-- SOURCE EXTRACT --
########################################
Donate to Brooks Historical

Monday, March 23, 2026

On Jacobitism, Stuart Anti-Government Conservatism and MAGA Pirate America

 One wonders… why King James, Duke of Ormond and Windham as names for pirate vessels? Why toast the health of the “Pretender,” James III? James Butler, 2nd duke of Ormond and Sir William Windham were both popular Jacobites of the day, adherents of James III, the “Pretender.” So does this have anything to do with the tendency of pirates to be politically conservative and anti-government? According to Snelgrave’s narrative of his capture, it did.

Snelgrave noted that all three of the pirate captains: Howell Davis in King James, Olivier LeVasseur, then taking command of Duke of Ormond, and Jeremiah Cocklyn, preparing to outfit Bird or Windham, were Jacobites. They supported the claim of the ousted Stuart dynasty over that of the foreign Hanoverian King George I. To be sure, so-called “anti-government” Jacobites were anti-government only because the current government was not Stuart! Most pirates never sought democracy. They were, however, concerned with making their government “great again” as one popular conservative trope goes.
########################################
-- TASK REQUIREMENTS --
1) In the post on Jacobite pirates, which captain was preparing to outfit Bird or Windham?
2) Quote the post on Jacobite pirates word for word, starting with "On Jacobitism, Stuart" and going on through "capture, it did.".
The listing after this post on Jacobite pirates comes from a different source.

-- DATASET SECTION --
########################################
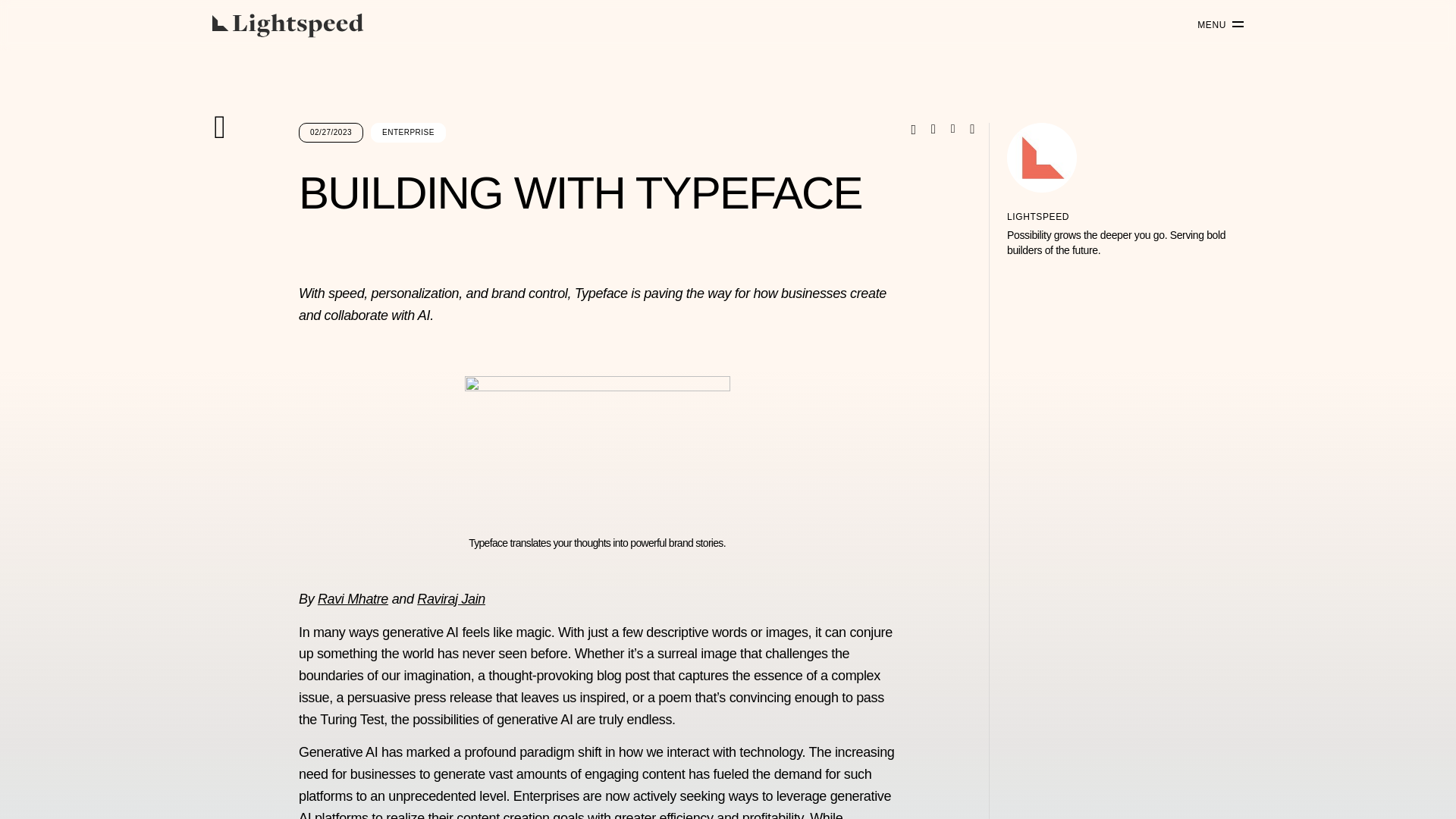
MENU (1214, 25)
Raviraj Jain (450, 598)
Ravi Mhatre (352, 598)
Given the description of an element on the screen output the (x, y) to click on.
########################################
-- RESULTS --
1) Jeremiah Cocklyn

2)
On Jacobitism, Stuart Anti-Government Conservatism and MAGA Pirate America

 One wonders… why King James, Duke of Ormond and Windham as names for pirate vessels? Why toast the health of the “Pretender,” James III? James Butler, 2nd duke of Ormond and Sir William Windham were both popular Jacobites of the day, adherents of James III, the “Pretender.” So does this have anything to do with the tendency of pirates to be politically conservative and anti-government? According to Snelgrave’s narrative of his capture, it did.